Brief —
Tell how many lines of the data include the word "each". Nothing but the number belongs in the answer.

Extracted material —
^^^^^^^^^^^^^^^^
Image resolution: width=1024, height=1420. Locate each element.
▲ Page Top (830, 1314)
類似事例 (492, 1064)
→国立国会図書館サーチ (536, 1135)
^^^^^^^^^^^^^^^^
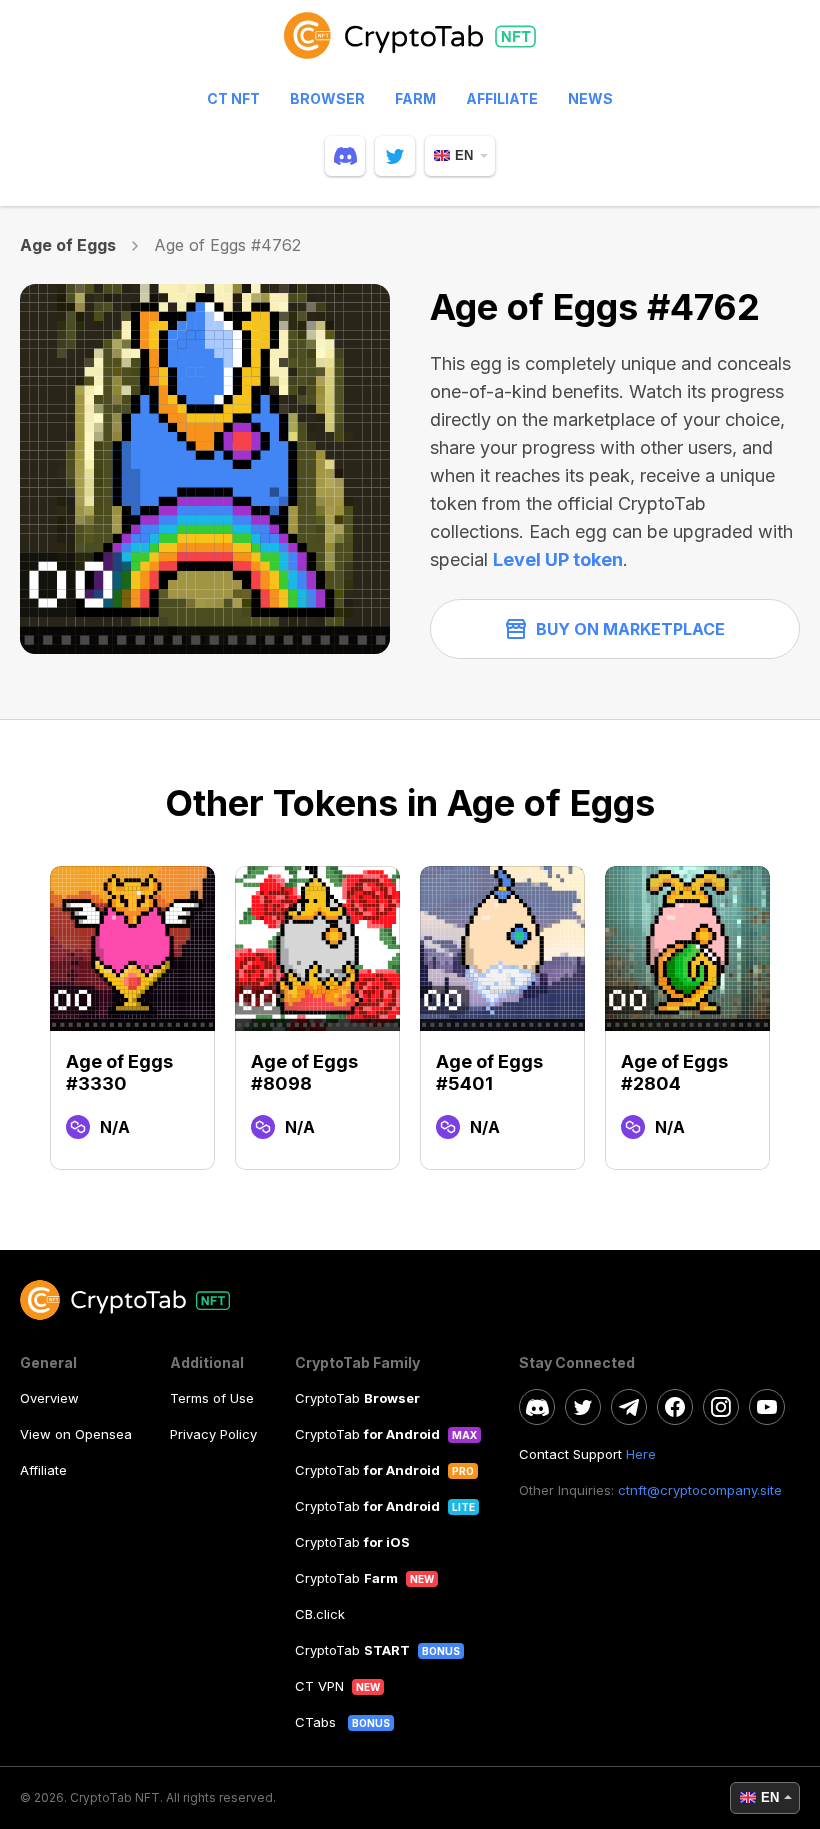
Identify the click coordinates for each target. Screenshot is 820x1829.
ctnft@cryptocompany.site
^^^^^^^^^^^^^^^^
Answer below —
2